I wasn't really impressed with the few scents I got from them, they didn't smell great, I disliked the packaging and they refused to provide msds's for anything


----------



## gigisiguenza (Sep 23, 2015)

TheDragonGirl said:


> I wasn't really impressed with the few scents I got from them, they didn't smell great, I disliked the packaging and they refused to provide msds's for anything



Really.... hmmm.... 

Anyone else wanna chime in?


----------



## nsmar4211 (Sep 23, 2015)

Several of the samplers I've tested have morphed and /or misbehaved in cp. A very large proportion of them actually. I wouldn't invest large amounts of $$ without testing with your setup...


----------



## snappyllama (Sep 23, 2015)

I haven't used them, but I'd be wary of sinking a lot of money into FOs that are being discontinued because not enough folks liked them to turn over the stock. I'd worry that they misbehave, fade in CP, or just smell bad. I'd also be annoyed if I loved them, and they behaved perfectly - and I couldn't get them again. I have a very low threshold for disappointment...

$10 is a really good price though. I suppose if you use FOs in non-CP projects you're at least covered if those FOs smell good but misbehave.  

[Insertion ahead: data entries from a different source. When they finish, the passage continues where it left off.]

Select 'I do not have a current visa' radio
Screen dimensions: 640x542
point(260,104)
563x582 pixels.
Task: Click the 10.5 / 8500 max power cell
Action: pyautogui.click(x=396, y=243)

Maybe they will be awesome! <fingers crossed for you>


----------



## gigisiguenza (Sep 23, 2015)

Snappy, that's actually a great idea - a friend of mine makes candles and would love to snatch some for so cheap. I'll contact them and see if they're interested. I could swap soap for some small portion of what they buy


----------



## cmzaha (Sep 23, 2015)

To me many of theirs smell like plastic. You can also use up fo's that misbehave by making incense sticks. That what we have been doing to weed out a bunch of our older fo's that we no longer use


----------



## gigisiguenza (Sep 23, 2015)

cmzaha said:


> To me many of theirs smell like plastic. You can also use up fo's that misbehave by making incense sticks. That what we have been doing to weed out a bunch of our older fo's that we no longer use



cmzaha I would love instructions for making incense sticks. I use them myself and so do many of my friends. If you happen to have a tutorial or instructions around,please share


----------